An emerging part of OSC’s plans for the East Delavan site is a “green machines” division, making mini-excavators that run on lithium-ion batteries to cut down on emissions and fuel costs. Williams said those plans are in development and he wasn’t ready to talk in detail about them just yet.
The front of the East Delavan complex features 320,000 square feet of unused office space. Images of workers making automotive parts at the plant still hang in the lobby, across from an empty receptionist’s desk. The corridors are dark and dusty, with office furniture left behind here and there.
But just like the manufacturing space, Williams sees more than meets the eye. He envisions a vocational school opening in the office space, focusing on those students “not making it through the Buffalo public schools, but should have.”
The idea is still in its infancy, but Williams said a few parties have shown interest in participating in the project.
Williams points out a window, to homes across East Delavan to homes with neatly trimmed lawns. He said the neighborhood has impressed him.

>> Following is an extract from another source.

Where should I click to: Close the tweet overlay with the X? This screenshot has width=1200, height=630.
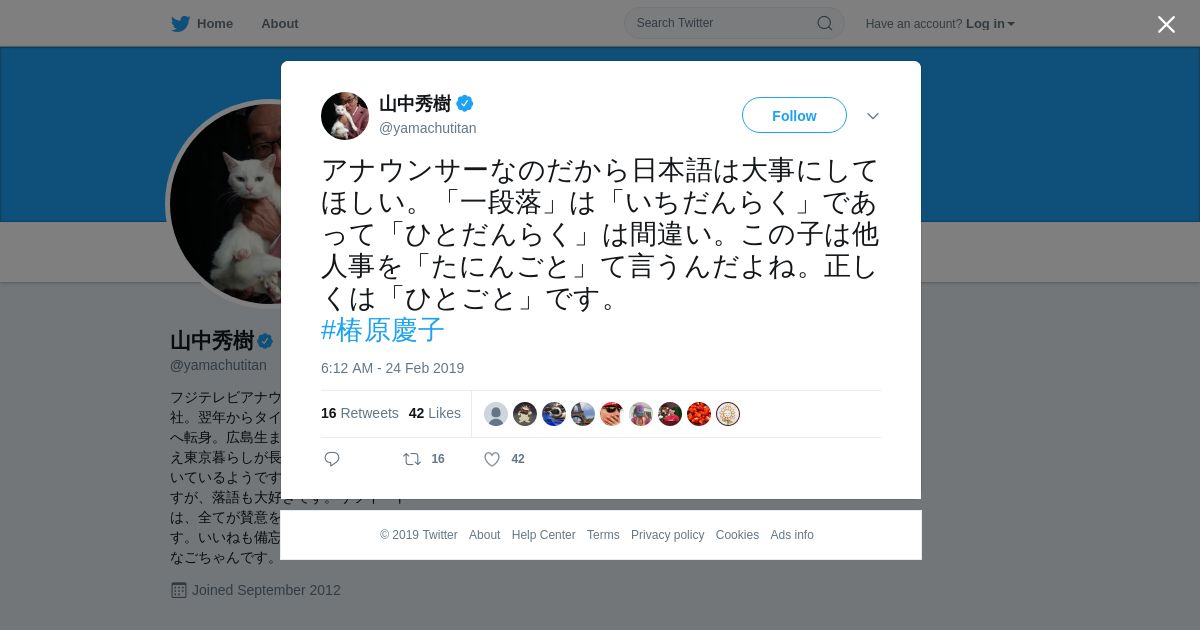pos(1166,24)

“I think what people don’t understand is, you’ve got a neighborhood that is very invested in where they live and they care about their area, and take care of it and appreciate the neighbors,” he said.
The little things stand out to Williams.
“The neighbors will regularly come to us and tell us, ‘There was a couple of cars parked in the parking lot out front last night, and I wrote the plates down,’ ” he said.
While OSC works to fill the rest of the vast complex, the project demonstrates how old industrial properties can find new purpose. A similar overhaul occurred in Depew, where Walden Development Group transformed the former home of Quad/Graphics, which vacated a massive printing plant several years ago. Multiple companies, including Howden North America, now operate in the George Urban Business Center.
Revitalizing closed plants can help rebuild the region’s manufacturing job count, said Steve Weathers, ECIDA’s president and CEO. “When you have industrial sites like Bethlehem Steel or others that haven’t been used, it’s tough to convert them to other uses other than that.”
Weathers said he sees a “vibrant, growing industrial site, kind of strategically located within the heart of the region” at the former American Axle plant. “There’s high-paying job creation. It’s the kind of thing that I think our board here wants to see.”
More redevelopment could be coming to that part of the city. An East Side business and park along Northland Avenue is taking shape a few blocks to the west of the plant, part of Gov. Andrew M. Cuomo’s Buffalo Billion initiative. The city has acquired a series of properties, with the goal of attracting manufacturing operations and creating job opportunities for East Side residents.
Over at the former American Axle plant, the transformation continues. Williams likes what he sees so far. “I’m happy with where we are, and we have a long way to go.”